Pelupuk mata lelaki berumur 27 tahun itu pun menghangat. Menjadi sebuah pelajaran berharga bagi Rakha bahwa sudah sepatutnya manusia itu selalu mengingat akan kematian. Karena maut tak mampu ditebak kapan datangnya. Bisa saja hari ini kita masih bisa tertawa bersama kawan sejawat, membicarakan lelucon konyol bersama, tapi siapa yang tahu jika hari esok, justru diri kita sudah terbujur kaku di liang lahat.
Bisa saja pagi ini kita masih bisa menikmati senyuman keluarga kita sebelum berangkat mencari nafkah. Mencium kening istri dan meneriakkan kata cinta, tapi siapa yang tahu jika satu jam setelahnya kita mendapat kabar bahwa istri yang pagi tadi masih kita rasakan kehangatan pelukannya dan manis senyumannya, kini telah pergi untuk selama-lamanya.
Wallahu, maut, rejeki dan jodoh semua adalah rahasia mutlak sang maha pencipta. Manusia hanya bisa berusaha untuk tidak lalai dalam melaksanakan kewajibannya sebagai hamba Allah yang taat. Hingga pada saatnya tiba nanti, kita memiliki cukup bekal untuk menghadap-Nya.

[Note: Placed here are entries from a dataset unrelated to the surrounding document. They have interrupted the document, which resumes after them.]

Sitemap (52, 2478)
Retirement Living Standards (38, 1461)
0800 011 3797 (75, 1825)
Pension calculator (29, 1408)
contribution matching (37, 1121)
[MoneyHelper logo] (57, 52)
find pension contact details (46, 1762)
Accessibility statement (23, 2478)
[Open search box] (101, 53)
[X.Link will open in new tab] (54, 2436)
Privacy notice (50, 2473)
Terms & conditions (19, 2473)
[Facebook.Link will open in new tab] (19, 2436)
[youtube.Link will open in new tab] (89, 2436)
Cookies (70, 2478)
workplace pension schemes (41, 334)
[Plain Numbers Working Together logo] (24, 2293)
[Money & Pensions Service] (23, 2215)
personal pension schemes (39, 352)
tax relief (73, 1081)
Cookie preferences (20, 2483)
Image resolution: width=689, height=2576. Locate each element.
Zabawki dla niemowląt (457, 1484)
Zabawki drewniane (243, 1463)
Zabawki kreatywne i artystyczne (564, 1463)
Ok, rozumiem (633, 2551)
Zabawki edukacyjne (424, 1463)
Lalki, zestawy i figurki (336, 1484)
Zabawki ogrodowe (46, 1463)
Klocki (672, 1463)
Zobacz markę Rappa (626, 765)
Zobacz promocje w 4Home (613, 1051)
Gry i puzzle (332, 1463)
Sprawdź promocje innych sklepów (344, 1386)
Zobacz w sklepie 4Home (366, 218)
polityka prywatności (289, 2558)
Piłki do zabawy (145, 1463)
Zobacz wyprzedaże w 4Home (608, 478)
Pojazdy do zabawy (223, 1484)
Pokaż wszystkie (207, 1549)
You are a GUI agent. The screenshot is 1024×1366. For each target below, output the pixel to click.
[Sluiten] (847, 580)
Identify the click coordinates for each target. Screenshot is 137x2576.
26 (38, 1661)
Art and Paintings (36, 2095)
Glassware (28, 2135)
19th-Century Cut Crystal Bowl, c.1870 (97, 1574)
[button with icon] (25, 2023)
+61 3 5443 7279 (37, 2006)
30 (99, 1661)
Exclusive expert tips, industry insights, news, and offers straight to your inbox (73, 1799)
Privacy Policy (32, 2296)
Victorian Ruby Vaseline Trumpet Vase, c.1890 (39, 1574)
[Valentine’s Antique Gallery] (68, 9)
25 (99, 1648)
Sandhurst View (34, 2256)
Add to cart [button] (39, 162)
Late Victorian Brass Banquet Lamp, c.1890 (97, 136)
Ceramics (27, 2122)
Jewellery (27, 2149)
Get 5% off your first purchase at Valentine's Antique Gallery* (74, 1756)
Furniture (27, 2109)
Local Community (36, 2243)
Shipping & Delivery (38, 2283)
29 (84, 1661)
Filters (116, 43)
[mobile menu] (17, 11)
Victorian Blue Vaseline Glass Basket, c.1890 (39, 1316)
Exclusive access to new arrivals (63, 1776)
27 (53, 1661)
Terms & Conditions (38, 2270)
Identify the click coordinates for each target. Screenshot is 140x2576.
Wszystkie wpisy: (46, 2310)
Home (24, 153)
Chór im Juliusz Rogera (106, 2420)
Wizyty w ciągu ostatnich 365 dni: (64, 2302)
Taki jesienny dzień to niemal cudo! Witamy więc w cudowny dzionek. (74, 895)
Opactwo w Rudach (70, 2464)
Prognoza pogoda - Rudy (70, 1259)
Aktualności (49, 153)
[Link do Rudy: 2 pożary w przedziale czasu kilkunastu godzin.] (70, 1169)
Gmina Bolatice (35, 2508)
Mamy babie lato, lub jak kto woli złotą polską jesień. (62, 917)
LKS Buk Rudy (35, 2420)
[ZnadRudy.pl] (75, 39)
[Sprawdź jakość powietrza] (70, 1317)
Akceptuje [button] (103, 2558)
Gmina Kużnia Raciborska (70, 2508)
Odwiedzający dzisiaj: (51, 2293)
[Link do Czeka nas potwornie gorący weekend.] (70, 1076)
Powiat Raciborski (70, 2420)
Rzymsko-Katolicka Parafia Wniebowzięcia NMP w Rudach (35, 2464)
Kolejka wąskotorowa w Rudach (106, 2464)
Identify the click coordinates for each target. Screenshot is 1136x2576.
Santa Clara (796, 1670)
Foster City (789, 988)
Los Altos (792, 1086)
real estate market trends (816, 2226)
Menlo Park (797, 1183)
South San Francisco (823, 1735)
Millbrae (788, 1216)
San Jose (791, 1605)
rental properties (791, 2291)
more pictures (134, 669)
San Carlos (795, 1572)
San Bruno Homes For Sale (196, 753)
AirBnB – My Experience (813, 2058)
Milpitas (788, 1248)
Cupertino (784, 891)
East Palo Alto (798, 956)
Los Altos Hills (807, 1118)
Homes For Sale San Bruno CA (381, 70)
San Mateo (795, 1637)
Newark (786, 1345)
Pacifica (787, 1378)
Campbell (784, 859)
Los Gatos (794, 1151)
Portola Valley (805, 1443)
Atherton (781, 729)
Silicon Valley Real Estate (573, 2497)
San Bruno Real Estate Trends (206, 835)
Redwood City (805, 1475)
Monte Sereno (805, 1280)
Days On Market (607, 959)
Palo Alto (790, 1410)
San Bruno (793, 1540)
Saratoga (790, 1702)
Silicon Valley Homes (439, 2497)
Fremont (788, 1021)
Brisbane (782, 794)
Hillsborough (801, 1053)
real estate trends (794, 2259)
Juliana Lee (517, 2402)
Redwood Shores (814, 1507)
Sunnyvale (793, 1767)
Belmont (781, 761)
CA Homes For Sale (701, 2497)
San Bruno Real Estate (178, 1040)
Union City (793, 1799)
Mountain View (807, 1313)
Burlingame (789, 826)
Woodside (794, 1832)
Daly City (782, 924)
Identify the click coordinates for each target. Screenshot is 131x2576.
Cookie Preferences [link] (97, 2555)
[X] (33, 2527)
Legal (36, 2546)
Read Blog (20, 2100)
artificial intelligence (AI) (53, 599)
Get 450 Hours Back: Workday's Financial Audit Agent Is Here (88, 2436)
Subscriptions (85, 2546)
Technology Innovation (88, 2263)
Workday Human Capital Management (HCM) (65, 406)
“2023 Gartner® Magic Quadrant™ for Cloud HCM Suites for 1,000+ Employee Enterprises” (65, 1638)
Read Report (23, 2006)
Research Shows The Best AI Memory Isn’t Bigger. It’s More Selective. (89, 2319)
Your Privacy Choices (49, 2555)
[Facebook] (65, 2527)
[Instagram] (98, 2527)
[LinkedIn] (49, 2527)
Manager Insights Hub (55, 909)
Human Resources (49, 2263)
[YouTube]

"Ya sudah, Mas mau menyelesaikan administrasimu dulu. Kata dokter luka yang kamu derita tidak serius, kamu sudah diperbolehkan pulang begitu siuman,"
"Mas," panggil Rakha saat Wisnu hendak pergi. Perlahan, Rakha mulai mengingat kronologi kejadian kecelakaan yang dialaminya malam tadi.
Tubuh Wisnu pun berbalik dengan cepat. "Ya, ada apa?"
Rakha menatap Wisnu dengan penuh keraguan. Semua kronologi kejadian yang dikatakan Wisnu jelas tidak benar. Dan Rakha bukan seorang manusia culas yang akan menyembunyikan kebenaran begitu saja. Setidaknya, dia masih memiliki tanggung jawab agar pihak kepolisian tidak menimpakan segala kesalahan pada Pak Ahmad.
"Sebenarnya, malam tadi, yang mengendarai mobil box hitam itu bukan Pak Ahmad, Mas, ta-tapi... Saya Mas..." ucap Rakha terbata.
Wajah Wisnu yang tadinya mulai tenang terlihat panik kembali. Lelaki berjanggut tipis itu sangat terkejut mendengar pengakuan Rakha.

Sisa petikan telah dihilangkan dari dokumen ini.